По-моему, тот случай имел место примерно через месяц после введения счетчиков слов в продуктовом отделе супермаркета «Сейфуэй». Эти молодые женщины были мне незнакомы, но я и раньше не раз видела их в этом магазине, поскольку они, как и я, чаще всего покупали продукты именно там. Как и многие другие молодые матери – и в нашем квартале, и в соседних, – они повсюду ходили парами или целыми стайками, дружно толкая перед собой тележки с покупками, и всегда были готовы помочь друг другу, если у кого-то младенец вдруг раскапризничается в очереди у кассы. Но эти две женщины, как мне показалось, были как-то особенно тесно связаны друг с другом. Возможно, они были близкими подругами. Возможно, именно эта дружба, как я теперь понимаю, и оказалась их главной проблемой.
Можно многое отнять у человека – деньги, работу, интеллектуальный стимул, да все, что угодно. Можно отнять у женщины даже возможность произносить слова, но и при этом ее сущность ничуть не изменится.
Но отнимите у человека чувство товарищества, и тут уж речь пойдет о чем-то совсем ином.
Я наблюдала за ними, за этими молодыми женщинами, а они, ласково и влюбленно поглядывая то на одного малыша, то на другого, говорили, видимо, о детях, и разговор этот шел на некоем безмолвном «пиджине»: они то указывали на свое сердце, то касались пальцем виска. Это был весьма забавный и трогательный язык жестов, и я невольно засмотрелась на них, а они, ничего не замечая вокруг, все продолжали стоять возле высоченной пирамиды из апельсинов и, презрительно посмеиваясь, вместе читали какое-то письмо – это явно было некое любовное послание, и они таких не видели, должно быть, класса с шестого, когда передавали друг другу записочки от какого-нибудь Кевина, Томми или Карло. И тут я вдруг увидела, как изменились лица этих молодых женщин, и они в ужасе уставились на троих мужчин в форме, подошедших к ним с разных сторон; я видела, как рухнула и рассыпалась та пирамида из апельсинов, когда одна из женщин попыталась сопротивляться, а потом и самих женщин, и их крошечных дочерей потащили куда-то через автоматические двери, защелкнув на запястье каждой широкий металлический наручник.
Я, разумеется, ни у кого потом не пыталась узнать о них.
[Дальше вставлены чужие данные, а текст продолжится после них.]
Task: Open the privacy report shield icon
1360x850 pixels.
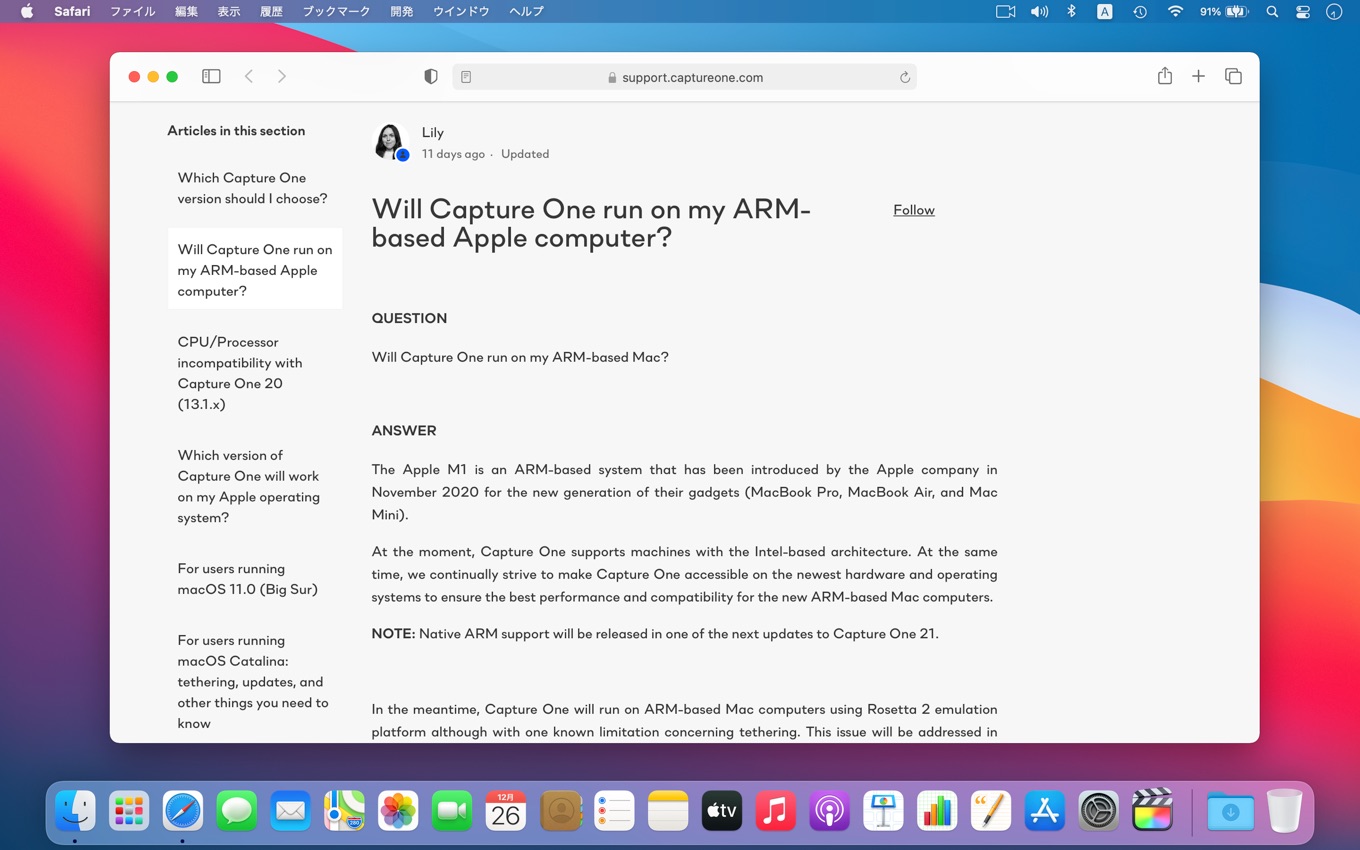Action: pos(431,77)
Да это было и не нужно. С тех пор я никогда больше не видела ни этих женщин, ни их малюток.
– Пока, – прощается со мной Соня и вскакивает на подножку автобуса.
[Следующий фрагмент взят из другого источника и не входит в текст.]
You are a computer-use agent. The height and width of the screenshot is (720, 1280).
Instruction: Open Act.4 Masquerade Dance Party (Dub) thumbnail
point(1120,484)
А я тащусь обратно к дверям дома, стряхиваю на крыльце зонт и оставляю его открытым, чтобы просох. Запертый почтовый ящик, похоже, ухмыляется своей единственной щелью, глядя на меня. Видишь, что ты наделала, Джин?
На углу останавливается грузовичок нашего почтальона. Он вылезает из кабины, закутанный в такой прозрачный дождевик, какие им выдают в почтовых отделениях на случай плохой погоды. Такое ощущение, словно он натянул на себя презерватив.
В детстве я и моя подружка Энн-Мэри любили посмеяться по этому поводу, наблюдая за почтальонами в дождливые дни; да и летом мы частенько фыркали, глядя, как почтальоны щеголяют в своих допотопных шортах и дурацких шлемах; ну а зимой нас, конечно, ужасно смешили их галоши, в которых они бодро шлепали по раскисшим от мокрого снега улицам. Но наибольшее веселье у нас, разумеется, вызывали эти пластиковые дождевики, в которых почтальоны все как один походили на дряхлых старушек. Собственно, и старушки, и почтальоны по-прежнему носят такие дождевики, хотя кое-что все же переменилось: женщин среди почтальонов больше нет ни одной. По-моему, это довольно существенная перемена.
– Доброе утро, миссис Макклеллан, – здоровается со мной почтальон, шлепая по дорожке к нашему дому. – Много почты сегодня для вас.